Learning together: no one has a one-size-fits-all solution

The work on the bridge over the Odaw is part two of the task that Kirschke and Schmidtke are carrying out in Accra. It all began a few days earlier with a workshop for interested parties from various areas of society. During the workshop, an intensive exchange took place on the monitoring of micro- and macroplastics in flowing waters. How can the amount of microplastics and macroplastics transported by a watercourse be measured? 

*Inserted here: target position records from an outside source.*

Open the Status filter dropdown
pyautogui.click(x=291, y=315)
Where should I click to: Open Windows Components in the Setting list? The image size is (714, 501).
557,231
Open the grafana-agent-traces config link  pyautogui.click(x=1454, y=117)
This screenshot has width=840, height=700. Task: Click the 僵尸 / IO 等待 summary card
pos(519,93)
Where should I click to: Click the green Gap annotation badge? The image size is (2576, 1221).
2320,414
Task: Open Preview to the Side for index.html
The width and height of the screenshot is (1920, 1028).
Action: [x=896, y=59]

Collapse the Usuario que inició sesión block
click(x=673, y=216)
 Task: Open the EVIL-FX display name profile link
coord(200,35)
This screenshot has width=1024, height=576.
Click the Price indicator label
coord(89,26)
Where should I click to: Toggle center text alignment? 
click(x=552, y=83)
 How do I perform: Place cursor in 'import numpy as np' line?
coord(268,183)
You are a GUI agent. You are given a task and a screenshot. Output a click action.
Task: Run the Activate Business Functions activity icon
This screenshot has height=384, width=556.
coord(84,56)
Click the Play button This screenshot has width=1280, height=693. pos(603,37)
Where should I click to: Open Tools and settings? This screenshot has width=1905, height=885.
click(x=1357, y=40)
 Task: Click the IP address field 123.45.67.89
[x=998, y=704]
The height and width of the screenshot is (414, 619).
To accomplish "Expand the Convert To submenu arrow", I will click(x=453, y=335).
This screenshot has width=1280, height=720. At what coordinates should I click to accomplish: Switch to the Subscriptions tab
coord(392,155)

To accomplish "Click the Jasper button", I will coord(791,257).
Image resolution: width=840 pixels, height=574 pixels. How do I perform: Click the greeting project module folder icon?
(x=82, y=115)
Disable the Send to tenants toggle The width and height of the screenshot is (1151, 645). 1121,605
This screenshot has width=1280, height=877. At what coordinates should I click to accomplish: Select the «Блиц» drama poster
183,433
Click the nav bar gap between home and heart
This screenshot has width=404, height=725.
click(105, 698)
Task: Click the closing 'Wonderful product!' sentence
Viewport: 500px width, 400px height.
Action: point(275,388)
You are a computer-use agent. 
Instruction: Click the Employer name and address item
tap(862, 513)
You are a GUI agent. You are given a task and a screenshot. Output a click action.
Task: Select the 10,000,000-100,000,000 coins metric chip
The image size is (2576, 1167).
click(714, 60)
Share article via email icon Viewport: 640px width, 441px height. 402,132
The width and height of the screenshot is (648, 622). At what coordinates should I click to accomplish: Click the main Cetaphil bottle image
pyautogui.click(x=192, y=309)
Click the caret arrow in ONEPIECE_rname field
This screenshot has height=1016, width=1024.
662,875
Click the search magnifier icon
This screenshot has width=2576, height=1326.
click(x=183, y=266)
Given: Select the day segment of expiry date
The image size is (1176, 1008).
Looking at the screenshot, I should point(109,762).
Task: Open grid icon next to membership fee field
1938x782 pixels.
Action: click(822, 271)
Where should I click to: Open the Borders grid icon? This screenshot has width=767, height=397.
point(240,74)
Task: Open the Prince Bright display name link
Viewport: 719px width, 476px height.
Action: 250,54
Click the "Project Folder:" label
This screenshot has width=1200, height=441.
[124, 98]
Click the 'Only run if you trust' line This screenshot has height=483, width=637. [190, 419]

Which methods and equipment are suitable for these measurements, even with few resources? And most importantly for Kirschke and Schmidtke: how can citizen science be integrated here in a sustainable and long-term manner? It's about learning together. Nobody has a one-size-fits-all solution. They worked together to find the best possible solutions. What they have learned is now being put to the test on the bridge over the Odaw. For the teachers involved, for example, it turns out that it is actually easy and safe to retrieve bottles and other macroplastics from the flowing water using nets and to estimate their respective quantities in the river.

"They want to continue using these methods with their pupils in the future," says Lea Schmidtke happily. And there is even more reason to be happy. When monitoring on curious members of the public keep coming by the bridge and want to know what is happening there. The two museum employees get into conversation with many people, sometimes with their hands and feet.

The reactions to what is being done here are very positive. People very much welcome the fact that the measuring methods used here are to be passed on to the schools by the teachers. They all hope that the project will improve the situation, meaning less plastic waste in their environment in the future, a hope that Lea Schmidtke also shares, "after all, the waste that ends up in Accra also comes from Europe". In terms of raising awareness, some people may be thinking about the problem of plastic waste for the first time in their lives.

Inquiries from other African countries

A few days later, back in Berlin, Sabrina Kirschke and Lea Schmidtke take stock of their stay in Accra. It should be noted that the citizen science approaches they brought with them were seen there as an important solution strategy. Conversely, a lot was also learned in Accra that can be used for the further development of Citizen Science in Germany.

Both will also remember the very committed, unusually friendly and open people in Accra, "not least our local project partner Kwame Duah Anhwere from the TAHMO organization, without whose great support none of this would have been possible," adds Lea Schmidtke.

The success of the project can also be seen from the fact that there have been further inquiries from other African countries who also want to do something about the problem of their plastic waste.